FileSift enables you to search your filesystem using natural language queries. It intelligently indexes code, documents, images, and data files, making it easy to find what you're looking for using semantic understanding rather than just filename matching.

Features

  • 🔍 Natural Language Search: Find files using conversational queries like "Python files about data processing" or "images of charts"
  • 🧠 Semantic Understanding: Uses embedding models and LLMs to understand file content, not just filenames
  • 🚀 Hybrid Search: Combines semantic search (FAISS) with keyword search (BM25) for best results
  • Incremental Indexing: Only reindexes changed files, making updates fast
  • 🎯 Smart File Processing: Specialized processors for:
    • Code files (Python, JavaScript, TypeScript, etc.)
    • Documents (PDF, Markdown, etc.)
    • Images (with automatic captioning)
    • Data files (CSV, JSON, etc.)
    • Configuration files
    • Plain text files
  • 🔄 Daemon Mode: Background daemon for instant search results without reloading indexes
  • 🔌 OpenAI-Compatible API: Works with any LLM inference provider that supports the OpenAI API format (OpenAI, LM Studio, Ollama, etc.)

Installation

From Source

git clone https://github.com/yourusername/filesift.git
cd filesift
pip install -e .

From PyPI

pip install filesift

Quick Start

Initial Setup

Before you can start indexing, you need to configure your LLM provider settings. FileSift works with any OpenAI-compatible API, including OpenAI, LM Studio, Ollama, and others.
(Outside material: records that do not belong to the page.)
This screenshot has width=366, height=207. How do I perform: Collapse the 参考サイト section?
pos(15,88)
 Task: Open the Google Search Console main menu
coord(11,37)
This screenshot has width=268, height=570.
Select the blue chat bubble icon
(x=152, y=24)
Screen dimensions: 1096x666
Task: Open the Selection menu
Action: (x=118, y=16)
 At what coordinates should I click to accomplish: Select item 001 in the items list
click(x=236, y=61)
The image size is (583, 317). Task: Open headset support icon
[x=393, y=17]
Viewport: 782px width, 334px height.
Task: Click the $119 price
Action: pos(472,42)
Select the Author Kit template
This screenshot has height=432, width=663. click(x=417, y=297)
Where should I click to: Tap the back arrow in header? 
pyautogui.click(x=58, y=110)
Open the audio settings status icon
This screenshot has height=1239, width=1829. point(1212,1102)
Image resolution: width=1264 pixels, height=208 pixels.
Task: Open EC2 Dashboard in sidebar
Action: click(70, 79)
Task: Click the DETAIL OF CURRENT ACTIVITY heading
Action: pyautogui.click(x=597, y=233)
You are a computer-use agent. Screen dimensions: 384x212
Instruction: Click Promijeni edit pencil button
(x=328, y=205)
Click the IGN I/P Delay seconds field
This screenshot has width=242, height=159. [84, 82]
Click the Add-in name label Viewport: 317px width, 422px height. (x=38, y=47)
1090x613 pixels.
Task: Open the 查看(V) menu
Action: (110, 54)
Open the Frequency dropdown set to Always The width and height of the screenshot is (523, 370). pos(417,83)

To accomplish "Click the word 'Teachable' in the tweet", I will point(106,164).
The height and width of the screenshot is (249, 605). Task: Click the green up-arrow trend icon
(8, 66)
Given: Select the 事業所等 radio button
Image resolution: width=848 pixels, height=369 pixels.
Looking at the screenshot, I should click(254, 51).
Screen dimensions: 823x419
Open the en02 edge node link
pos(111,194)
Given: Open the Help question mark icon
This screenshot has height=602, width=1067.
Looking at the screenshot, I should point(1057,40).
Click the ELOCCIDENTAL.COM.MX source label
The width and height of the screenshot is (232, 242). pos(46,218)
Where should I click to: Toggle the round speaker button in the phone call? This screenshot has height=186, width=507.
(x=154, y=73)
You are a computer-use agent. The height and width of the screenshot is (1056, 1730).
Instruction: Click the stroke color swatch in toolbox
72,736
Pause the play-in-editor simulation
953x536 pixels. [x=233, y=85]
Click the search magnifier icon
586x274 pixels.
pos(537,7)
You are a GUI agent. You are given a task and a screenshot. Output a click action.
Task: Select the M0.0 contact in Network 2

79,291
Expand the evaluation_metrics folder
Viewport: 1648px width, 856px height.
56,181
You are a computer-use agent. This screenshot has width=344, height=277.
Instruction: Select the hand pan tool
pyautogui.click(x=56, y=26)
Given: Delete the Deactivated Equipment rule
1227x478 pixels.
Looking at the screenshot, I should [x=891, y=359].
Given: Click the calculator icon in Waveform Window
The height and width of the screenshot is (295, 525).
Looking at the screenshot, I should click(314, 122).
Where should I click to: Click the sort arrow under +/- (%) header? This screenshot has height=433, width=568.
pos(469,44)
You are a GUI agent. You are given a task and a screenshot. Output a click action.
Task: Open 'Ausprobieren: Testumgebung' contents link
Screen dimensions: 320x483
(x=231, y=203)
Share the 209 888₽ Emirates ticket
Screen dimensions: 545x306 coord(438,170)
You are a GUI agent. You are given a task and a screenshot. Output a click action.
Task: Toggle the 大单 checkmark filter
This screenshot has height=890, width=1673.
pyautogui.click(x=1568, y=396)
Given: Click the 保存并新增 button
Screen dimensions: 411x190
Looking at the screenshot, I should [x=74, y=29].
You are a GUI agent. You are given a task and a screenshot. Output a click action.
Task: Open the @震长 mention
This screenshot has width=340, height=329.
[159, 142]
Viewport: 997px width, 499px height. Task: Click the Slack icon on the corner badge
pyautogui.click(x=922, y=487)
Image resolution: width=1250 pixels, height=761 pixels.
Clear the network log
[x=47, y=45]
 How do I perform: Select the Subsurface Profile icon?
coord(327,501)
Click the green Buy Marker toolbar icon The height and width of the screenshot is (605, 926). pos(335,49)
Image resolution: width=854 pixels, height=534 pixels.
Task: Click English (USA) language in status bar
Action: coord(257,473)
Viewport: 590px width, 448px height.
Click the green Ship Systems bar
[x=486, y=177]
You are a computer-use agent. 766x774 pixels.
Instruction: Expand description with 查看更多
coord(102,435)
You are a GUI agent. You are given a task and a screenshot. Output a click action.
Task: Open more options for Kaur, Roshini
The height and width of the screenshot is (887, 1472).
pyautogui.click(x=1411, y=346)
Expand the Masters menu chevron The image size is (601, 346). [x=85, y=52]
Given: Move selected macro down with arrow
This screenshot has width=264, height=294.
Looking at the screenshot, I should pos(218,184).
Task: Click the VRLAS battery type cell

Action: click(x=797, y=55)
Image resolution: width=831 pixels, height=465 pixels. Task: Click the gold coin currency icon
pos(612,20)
  1. Configure your LLM provider:

    For OpenAI (cloud):

    filesift config set llm.LLM_API_KEY "sk-your-openai-api-key"
    filesift config set models.MAIN_MODEL "gpt-4o-mini"
    

    For LM Studio / Ollama / etc. (local):

    filesift config set llm.LLM_BASE_URL "http://localhost:{SERVER_PORT}/v1"
    filesift config set llm.LLM_API_KEY "your-api-key"
    filesift config set models.MAIN_MODEL "your-model-name"
    

    Note: Leave LLM_BASE_URL empty ("") to use OpenAI's cloud API. For local providers, set the base URL to your local server's endpoint.

  2. Index a directory:

    filesift index /path/to/your/project
    
  3. Search for files:

    filesift find "authentication logic"
    
  4. Search in a specific directory:

    filesift find "data processing" --path /path/to/project
    

Configuration

FileSift uses a TOML configuration file that is automatically created on first run. The configuration file is located at:

  • macOS: ~/Library/Application Support/filesift/config.toml
  • Linux: ~/.config/filesift/config.toml
  • Windows: %APPDATA%\filesift\config.toml

Managing Configuration

We recommend using the CLI commands to manage your configuration rather than editing the config file directly. The CLI provides type validation and ensures your settings are properly formatted.

Viewing Configuration

# List all available configuration sections
filesift config list

# View all configuration with values
filesift config list --all

# View a specific section (e.g., llm, search, daemon)
filesift config list llm
filesift config list search
filesift config list daemon

Setting Configuration Values

Use the config set command with the format section.KEY:

# LLM Provider Setup
# For OpenAI (leave base URL empty)
filesift config set llm.LLM_BASE_URL ""
filesift config set llm.LLM_API_KEY "sk-your-openai-api-key"

# For LM Studio (local)
filesift config set llm.LLM_BASE_URL "http://localhost:1234/v1"
filesift config set llm.LLM_API_KEY "lm-studio"

# For Ollama
filesift config set llm.LLM_BASE_URL "http://localhost:11434/v1"
filesift config set llm.LLM_API_KEY "ollama"

# Model Configuration
filesift config set models.EMBEDDING_MODEL "BAAI/bge-small-en-v1.5"
filesift config set models.IMAGE_MODEL "google/gemma-3-4b"
filesift config set models.MAIN_MODEL "google/gemma-3-1b"

# Search Settings
filesift config set search.MAX_RESULTS 10
filesift config set search.SIMILARITY_THRESHOLD 0.7

# Indexing Settings
filesift config set indexing.CHUNK_SIZE 1000
filesift config set indexing.CHUNK_OVERLAP 200

# Daemon Settings
filesift config set daemon.HOST "127.0.0.1"
filesift config set daemon.PORT 8687
filesift config set daemon.INACTIVITY_TIMEOUT 300

# Boolean values
filesift config set daemon.ENABLE_FEATURE true

# Array values (comma-separated or space-separated)
filesift config set indexing.EXCLUDED_DIRS ".git,node_modules,__pycache__"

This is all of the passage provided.